**QUESTIONS ON THE MATERIAL:**
a - According to the obituary notices, what did Elizabeth Soisouvanh plan to do upon graduation?
b - Print the obituary notices from "Elizabeth Soisouvanh, 21, of" to "Wood and Archibald.".

Elizabeth Soisouvanh, 21, of Waldron, Arkansas, died March 9, 2022. She was a Christian and a junior nursing major at Harding. She was a member of the Air Force Reserves with plans to commission as an officer and become an Air Force nurse upon graduation. She is survived by her parents, Victor and Ouphavanh; and three siblings, Alice Price, Olivia Wood and Archibald.
Bonnie Byron “Sarge” Napier, 87, of Pangburn, Arkansas, died March 14, 2022. He served in the U.S. Air Force for 21 years, winning many medals and honors, while working as an airplane crew chief flying missions, many in Vietnam. After retiring from the military, he worked at Harding from 1974-97 in custodial services. He was a Christian who served as a deacon, building manager and treasurer. He is survived by his wife of 65 years, Gwendolyn; two children, Barry (’80) and Lavon (’82); a sister, Caroline Hodges; two grandchildren; and five great-grandchildren.

**MATERIAL SHOWN:**
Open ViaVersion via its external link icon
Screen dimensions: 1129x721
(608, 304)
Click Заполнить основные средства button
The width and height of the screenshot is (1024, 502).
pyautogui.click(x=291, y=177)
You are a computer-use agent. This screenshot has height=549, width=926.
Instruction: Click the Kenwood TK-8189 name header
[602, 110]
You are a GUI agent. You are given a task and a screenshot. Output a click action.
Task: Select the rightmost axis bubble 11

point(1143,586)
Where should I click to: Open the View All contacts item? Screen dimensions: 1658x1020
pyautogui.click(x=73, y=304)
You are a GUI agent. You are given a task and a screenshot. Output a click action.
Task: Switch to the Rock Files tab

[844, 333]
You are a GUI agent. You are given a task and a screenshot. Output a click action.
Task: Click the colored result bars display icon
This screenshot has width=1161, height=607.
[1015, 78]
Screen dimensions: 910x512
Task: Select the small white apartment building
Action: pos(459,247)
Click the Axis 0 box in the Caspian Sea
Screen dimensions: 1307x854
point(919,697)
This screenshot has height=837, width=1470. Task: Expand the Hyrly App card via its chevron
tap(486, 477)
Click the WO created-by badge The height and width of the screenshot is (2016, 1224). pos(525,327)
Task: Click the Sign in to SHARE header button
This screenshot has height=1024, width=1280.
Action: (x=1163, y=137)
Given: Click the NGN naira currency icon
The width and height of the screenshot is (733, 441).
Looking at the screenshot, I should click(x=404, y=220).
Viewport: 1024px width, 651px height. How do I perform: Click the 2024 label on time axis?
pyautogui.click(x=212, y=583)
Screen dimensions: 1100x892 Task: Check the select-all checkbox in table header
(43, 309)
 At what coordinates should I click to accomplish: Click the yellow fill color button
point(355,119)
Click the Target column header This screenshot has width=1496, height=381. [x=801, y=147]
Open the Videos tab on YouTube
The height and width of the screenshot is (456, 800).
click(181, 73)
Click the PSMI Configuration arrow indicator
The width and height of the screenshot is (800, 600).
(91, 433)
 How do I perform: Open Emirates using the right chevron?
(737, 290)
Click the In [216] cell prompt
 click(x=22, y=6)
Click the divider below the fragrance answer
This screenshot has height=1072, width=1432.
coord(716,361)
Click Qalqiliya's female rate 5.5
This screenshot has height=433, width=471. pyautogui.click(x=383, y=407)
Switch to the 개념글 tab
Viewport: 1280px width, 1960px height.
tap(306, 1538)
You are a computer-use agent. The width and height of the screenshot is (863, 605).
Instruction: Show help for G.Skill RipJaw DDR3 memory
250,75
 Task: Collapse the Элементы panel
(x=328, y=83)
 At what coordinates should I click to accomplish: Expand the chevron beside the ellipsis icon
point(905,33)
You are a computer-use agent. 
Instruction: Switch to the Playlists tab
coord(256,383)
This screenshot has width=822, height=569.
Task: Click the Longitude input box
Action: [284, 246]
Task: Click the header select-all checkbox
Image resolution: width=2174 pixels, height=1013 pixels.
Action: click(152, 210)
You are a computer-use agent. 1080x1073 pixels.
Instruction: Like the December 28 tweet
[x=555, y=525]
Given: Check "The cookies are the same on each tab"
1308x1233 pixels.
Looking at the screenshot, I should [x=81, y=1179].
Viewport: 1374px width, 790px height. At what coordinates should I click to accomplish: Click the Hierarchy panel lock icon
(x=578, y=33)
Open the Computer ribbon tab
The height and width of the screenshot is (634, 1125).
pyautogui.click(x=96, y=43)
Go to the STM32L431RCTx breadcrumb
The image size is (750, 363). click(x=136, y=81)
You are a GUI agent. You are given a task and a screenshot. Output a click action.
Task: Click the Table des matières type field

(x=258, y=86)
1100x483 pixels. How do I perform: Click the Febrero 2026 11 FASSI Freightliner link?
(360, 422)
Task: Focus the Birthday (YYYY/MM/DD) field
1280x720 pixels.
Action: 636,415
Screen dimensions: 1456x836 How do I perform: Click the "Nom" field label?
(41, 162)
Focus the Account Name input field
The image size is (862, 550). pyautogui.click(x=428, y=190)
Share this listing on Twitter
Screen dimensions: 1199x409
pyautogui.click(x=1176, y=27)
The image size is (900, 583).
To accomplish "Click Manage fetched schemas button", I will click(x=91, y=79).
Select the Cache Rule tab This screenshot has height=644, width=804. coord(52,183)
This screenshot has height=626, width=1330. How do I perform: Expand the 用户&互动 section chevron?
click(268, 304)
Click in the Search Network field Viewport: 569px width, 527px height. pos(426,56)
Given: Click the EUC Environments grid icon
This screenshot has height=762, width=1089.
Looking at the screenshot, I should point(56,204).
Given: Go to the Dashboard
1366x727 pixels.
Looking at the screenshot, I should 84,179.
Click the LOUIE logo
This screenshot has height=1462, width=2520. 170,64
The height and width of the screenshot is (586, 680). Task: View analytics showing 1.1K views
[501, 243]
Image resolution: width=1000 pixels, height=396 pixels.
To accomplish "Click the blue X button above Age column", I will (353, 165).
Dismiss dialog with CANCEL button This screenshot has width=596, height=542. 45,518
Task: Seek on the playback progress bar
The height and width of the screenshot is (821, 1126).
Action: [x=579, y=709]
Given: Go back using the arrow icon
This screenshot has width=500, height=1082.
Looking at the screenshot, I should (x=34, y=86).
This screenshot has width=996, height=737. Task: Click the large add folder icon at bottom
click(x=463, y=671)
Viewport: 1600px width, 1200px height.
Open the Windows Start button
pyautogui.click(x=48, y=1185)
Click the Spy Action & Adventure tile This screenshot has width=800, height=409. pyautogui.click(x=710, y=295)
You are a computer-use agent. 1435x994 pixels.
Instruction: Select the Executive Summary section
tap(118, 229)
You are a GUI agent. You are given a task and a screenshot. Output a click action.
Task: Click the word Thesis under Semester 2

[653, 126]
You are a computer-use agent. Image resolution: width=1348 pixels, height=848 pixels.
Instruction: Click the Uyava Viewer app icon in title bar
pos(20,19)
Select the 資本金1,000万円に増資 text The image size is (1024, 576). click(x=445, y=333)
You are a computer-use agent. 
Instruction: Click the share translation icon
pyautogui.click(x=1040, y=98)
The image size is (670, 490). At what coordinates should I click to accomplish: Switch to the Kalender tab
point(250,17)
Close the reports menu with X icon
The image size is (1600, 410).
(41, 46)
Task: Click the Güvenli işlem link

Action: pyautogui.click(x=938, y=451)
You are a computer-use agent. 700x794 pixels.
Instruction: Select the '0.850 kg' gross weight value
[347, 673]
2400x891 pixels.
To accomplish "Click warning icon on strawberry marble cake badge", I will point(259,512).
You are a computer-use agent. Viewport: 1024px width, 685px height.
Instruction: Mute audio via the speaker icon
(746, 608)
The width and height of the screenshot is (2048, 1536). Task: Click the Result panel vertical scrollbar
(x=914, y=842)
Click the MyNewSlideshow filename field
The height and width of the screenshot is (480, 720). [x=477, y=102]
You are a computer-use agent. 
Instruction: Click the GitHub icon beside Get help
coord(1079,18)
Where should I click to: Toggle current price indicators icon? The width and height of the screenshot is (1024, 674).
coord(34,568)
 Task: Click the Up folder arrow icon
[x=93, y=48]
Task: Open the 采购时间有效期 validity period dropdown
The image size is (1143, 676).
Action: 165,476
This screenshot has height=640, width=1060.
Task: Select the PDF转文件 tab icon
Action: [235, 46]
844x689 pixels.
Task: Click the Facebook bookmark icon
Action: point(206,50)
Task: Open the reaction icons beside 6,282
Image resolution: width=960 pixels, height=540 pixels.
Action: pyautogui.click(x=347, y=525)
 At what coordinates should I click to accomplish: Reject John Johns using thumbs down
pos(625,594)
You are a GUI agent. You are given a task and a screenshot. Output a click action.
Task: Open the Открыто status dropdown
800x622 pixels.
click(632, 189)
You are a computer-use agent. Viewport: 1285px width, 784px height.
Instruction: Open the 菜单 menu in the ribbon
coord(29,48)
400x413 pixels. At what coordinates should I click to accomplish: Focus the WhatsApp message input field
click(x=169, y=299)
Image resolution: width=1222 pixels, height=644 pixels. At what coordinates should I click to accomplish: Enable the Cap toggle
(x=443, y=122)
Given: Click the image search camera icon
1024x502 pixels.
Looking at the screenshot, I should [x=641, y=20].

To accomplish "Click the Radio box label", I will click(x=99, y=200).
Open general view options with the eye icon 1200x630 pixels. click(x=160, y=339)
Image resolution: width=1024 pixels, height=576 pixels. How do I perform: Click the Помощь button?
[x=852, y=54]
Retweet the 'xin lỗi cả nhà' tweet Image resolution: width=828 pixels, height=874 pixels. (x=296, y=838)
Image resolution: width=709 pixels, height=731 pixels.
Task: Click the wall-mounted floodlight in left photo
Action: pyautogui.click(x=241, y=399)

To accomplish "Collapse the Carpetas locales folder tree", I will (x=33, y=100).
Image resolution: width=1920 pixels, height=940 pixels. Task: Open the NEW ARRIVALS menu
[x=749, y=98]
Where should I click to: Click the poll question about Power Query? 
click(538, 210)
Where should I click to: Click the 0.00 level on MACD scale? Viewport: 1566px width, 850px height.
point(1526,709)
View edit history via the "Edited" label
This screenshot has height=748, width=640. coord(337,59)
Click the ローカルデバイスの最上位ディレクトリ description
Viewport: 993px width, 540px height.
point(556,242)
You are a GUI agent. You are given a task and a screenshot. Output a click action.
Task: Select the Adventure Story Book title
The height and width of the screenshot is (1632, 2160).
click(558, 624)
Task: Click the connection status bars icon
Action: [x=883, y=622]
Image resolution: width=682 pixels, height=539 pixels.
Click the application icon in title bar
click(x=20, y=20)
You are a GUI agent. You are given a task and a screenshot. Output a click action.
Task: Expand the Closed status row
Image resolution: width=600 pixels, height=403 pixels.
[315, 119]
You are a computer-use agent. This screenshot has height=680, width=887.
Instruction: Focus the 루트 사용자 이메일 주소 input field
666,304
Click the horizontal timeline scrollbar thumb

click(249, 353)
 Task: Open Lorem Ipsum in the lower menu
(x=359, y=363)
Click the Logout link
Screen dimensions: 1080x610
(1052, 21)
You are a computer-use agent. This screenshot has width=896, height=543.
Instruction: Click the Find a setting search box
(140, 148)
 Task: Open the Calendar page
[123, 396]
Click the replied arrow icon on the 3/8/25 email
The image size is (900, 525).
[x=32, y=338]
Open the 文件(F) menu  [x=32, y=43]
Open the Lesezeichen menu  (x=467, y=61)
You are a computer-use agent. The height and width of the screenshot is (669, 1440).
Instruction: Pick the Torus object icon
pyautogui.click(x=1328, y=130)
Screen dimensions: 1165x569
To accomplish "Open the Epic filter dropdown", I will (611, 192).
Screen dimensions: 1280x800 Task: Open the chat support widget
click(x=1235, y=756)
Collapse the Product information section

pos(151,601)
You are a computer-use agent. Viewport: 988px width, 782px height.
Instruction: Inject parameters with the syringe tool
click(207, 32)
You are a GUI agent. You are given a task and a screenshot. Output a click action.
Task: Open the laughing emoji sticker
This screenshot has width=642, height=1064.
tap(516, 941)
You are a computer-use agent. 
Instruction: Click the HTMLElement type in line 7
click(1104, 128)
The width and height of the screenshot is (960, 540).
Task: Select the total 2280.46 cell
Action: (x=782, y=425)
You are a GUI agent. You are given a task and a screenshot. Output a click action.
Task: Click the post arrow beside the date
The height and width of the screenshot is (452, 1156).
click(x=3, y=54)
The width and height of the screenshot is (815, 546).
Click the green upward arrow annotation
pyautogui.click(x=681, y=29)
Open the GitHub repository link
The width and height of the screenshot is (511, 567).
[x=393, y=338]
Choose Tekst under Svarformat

**TASK SOLUTIONS:**
a - She planned to commission as an officer and become an Air Force nurse.

b -
Elizabeth Soisouvanh, 21, of Waldron, Arkansas, died March 9, 2022. She was a Christian and a junior nursing major at Harding. She was a member of the Air Force Reserves with plans to commission as an officer and become an Air Force nurse upon graduation. She is survived by her parents, Victor and Ouphavanh; and three siblings, Alice Price, Olivia Wood and Archibald.